-- Yapılacak Alıştırmalar --
A – Dizi üzerine yapılan söyleşiye göre aşağıdaki soruları cevaplayın.
(i) Dizideki edebi alıntılarla ilgili soruda hangi iki edebiyatçının adı geçiyor?
(ii) Mahalle durumunun hangi yıllardan beri aynı olduğu söyleniyor?
(iii) Konuşan kişi ilkokulun kaçıncı sınıfına kadar sokakta olduğunu belirtiyor?
B – Dizi üzerine yapılan söyleşiyi, son sorunun ardından kaldığı yerden sürdürün.

Attila İlhan’dan, Cemal Süreya’ya edebi metinlerden alıntılar bolca. Bu tür edebi alıntıları popüler kültür örneği bir diziye yedirme amacı nedir? Hatırlatma, ilgi çekmek, izleyenin bu ne deyip araştırması... Hangisi?
Başta öyle bir misyon üstlenmedim. Ben bunu da senaryoya koyayım, insanlar bilsin diye değil, bunlar zaten bilinen edebiyatçıların bilinen şiirleridir. Ben bu edebiyatçıları çok seviyorum. Yaptığınız bir işte, kurduğunuz bir cümlede sevdiğiniz şairlerden ya da mesela Sait Faik’ten bir şeyler olması sizi mutlu ediyor. Sadece hatırlatmak değil, onların oradaki varlığı beni mutlu ediyor. 

Çok gençsiniz ama dizide 80’ler, 90’lar kuşağının çocukluğuna ait pek çok şey var. Bu nasıl oluyor?
Aslında 90’lar kuşağı dediğimiz şey 80’ler kuşağıyla neredeyse aynı şey. Mahalle kültürü dediğimiz şey var biraz da. Mahalle durumu 70’lerden beri aynıdır. Babalarınız ve sizin o çevrede yaşadığınız şeyler birbirine yakındır. Böyle bir gidiş var. Bazı temel şeyler hiç değişmiyor. İskender ve Mecnun’un durumu gibi. En zengininden en fakirine aynıdır, baba sever ama sevdiğini söyleyemez durumu... 

Siz nasıl bir ortamda büyüdünüz? Şehirde mi kasabada mı?
Ben şehirde, İstanbul’da büyüdüm. İlkokul 5’e kadar sokaktaydım. O mahalle dediğimiz şeyin içindeydim. Daha sonra taşındık ve o yeni mahalleye adapte olamadım. Ondan sonraki bütün hayatım evde geçti. Kitap okumaya başladım. Filmler falan derken, yedik kafayı! 

Dizide yönetmenlerin (Onur Ünlü ve Murat Onbul) müdahaleleri, oyuncuların doğaçlamaları beklentini karşılıyor mu? Bazı senaristler her şeyin yazdıklarıyla bire bir olmasını ister.

-- Veri Kümesi İçeriği --
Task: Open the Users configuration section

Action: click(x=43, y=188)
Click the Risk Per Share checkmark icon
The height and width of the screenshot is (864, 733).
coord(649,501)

-- Cevaplar Aşağıda --
A –
(i) Attila İlhan ve Cemal Süreya.
(ii) 70'lerden beri.
(iii) İlkokul 5'e kadar.

B –
Başta bir korkum vardı. Ben bir hikâye anlatıyorum. Oturup bir sezon boyunca ne işleyeceğiz diye konuşmadık. Benim ruh halim nasılsa ona göre yazıyorum. Kişisel acılar, kişisel yaşantılar olduğu için başta bir çekince oldu. Ne yaparlar acaba diye. O kritik noktaları çok iyi biliyorlar. Birbirimizi çok iyi tanımaya başladık. Aynı şeylere gülüyoruz, aynı şeylerden hoşlanıyoruz. Çok güzel bir iş çıkarıyorlar doğaçlama yaptıklarında. Doğaçlama yapmasalar bile bana öyle gelen sahneler var. En çok onlar hoşuma gidiyor. O kadar güzel oynamışlar ki doğaçlama zannediyorum. 

Evet, oyuncular kendileri bulmuş gibi coştukça coşuyorlar dizide.
Dizideki oyunculardan başkasını bu dizide düşünemiyorum. Mecnun’u Ali Atay, İsmail Abi’yi Serkan Keskin, İskender’i Ahmet Mümtaz Taylan, Erdal Bakkal’ı Cengiz Bozkurt’tan başkası oynayamazmış gibi geliyor. Dizinin hayranı olduğum için belki de başka oyuncuları onların yerinde düşünemiyorum. Onların doğaçlamaları benim bir sonraki bölümümde malzeme olabiliyor. Farkında olmadan paslaşıyoruz, böyle bir durumumuz var. 

Örnek verebilir misin? Mesela İsmail abinin (Serkan Keskin) ‘Ağzının dediğini kulağın duysun’ deyimini bir türlü söyleyememesi gibi...
Evet, böyle saçmalar oldu, daha sonra biz onu her bölümde farklılaştırarak devam ettirmeye çalıştık. Daha önemli bir şey var mesela... Bir sahnede nişanı basar Mecnun. Leyla gittikten sonra Mecnun’la Arda’nın iki kelimelik bir repliği vardı. Çekimde “Hakikaten atla mı geldin?” diye başladılar, uzattıkça uzattılar. O sahneden sonra anladık ki, aslında arada Leyla olmasa Arda ile Mecnun çok iyi arkadaş olabilirler. Sadece bir doğaçtan çıkan bir şeydi. Çok da güzel oldu. 

Oyuncular ortamla ilgili ‘Tiyatro kumpanyasında gibiyiz’ diyorlar, siz de öyle hissediyor musunuz?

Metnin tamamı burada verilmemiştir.